■ GOAL
Locate every row that contains the string "will" and copy each such row in full. Case counts.

#####

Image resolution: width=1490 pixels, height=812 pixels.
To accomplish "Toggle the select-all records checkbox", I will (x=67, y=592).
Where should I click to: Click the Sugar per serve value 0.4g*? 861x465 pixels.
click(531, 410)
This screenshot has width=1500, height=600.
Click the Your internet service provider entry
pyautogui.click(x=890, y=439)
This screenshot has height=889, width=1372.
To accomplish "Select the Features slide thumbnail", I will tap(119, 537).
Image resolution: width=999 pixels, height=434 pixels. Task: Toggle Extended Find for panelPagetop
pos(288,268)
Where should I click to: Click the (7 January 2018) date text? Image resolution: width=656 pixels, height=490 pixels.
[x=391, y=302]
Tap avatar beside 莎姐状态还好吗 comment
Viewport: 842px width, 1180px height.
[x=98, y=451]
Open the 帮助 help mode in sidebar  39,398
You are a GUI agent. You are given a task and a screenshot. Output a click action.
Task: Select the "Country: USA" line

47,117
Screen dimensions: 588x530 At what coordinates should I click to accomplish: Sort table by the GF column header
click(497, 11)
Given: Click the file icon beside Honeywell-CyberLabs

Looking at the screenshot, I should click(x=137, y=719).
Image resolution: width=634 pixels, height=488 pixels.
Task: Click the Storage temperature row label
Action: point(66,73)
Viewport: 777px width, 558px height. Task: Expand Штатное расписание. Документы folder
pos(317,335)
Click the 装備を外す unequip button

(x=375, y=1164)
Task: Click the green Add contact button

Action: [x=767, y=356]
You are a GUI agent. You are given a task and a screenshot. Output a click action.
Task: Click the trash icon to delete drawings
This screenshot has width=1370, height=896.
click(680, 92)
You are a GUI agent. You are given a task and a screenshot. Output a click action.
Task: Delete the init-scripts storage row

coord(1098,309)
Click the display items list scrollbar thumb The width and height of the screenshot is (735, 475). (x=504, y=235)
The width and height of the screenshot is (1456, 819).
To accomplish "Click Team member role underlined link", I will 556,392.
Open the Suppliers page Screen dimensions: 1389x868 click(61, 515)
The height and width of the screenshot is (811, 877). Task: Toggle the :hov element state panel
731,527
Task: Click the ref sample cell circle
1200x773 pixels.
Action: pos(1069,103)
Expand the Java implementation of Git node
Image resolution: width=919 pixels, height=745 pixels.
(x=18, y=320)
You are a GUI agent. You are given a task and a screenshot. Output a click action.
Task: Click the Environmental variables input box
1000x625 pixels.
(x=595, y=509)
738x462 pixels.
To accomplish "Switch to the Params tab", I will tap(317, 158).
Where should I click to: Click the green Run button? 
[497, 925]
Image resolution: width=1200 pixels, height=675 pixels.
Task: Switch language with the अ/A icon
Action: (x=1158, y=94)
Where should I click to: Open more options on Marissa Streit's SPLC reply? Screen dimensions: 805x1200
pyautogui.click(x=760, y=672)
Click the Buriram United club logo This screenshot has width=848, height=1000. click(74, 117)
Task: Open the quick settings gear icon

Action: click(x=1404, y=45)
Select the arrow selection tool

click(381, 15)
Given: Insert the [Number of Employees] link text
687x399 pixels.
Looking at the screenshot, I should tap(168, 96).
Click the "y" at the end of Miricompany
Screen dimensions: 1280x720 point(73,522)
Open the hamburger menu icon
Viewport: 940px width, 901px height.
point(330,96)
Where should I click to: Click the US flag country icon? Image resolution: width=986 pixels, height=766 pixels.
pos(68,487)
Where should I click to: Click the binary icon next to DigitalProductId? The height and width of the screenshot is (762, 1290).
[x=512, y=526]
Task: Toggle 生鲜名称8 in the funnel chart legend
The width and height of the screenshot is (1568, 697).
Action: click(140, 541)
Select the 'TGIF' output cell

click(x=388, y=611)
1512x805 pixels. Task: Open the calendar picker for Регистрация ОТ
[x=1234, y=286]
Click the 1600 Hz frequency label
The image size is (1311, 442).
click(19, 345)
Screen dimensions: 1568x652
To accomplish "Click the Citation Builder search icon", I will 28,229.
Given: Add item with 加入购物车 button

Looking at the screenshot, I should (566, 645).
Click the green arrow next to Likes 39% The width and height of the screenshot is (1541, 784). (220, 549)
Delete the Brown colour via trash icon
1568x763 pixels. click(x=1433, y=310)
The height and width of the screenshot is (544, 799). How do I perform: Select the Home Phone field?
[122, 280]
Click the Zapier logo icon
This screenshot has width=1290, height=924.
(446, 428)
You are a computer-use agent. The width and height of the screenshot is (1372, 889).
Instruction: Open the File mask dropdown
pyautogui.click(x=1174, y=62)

#####

■ REPLY TO THE TASK
To accomplish "Toggle the select-all records checkbox", I will (x=67, y=592).
To accomplish "Select the Features slide thumbnail", I will tap(119, 537).
To accomplish "Click Team member role underlined link", I will 556,392.
To accomplish "Switch to the Params tab", I will tap(317, 158).
To accomplish "Click the Citation Builder search icon", I will 28,229.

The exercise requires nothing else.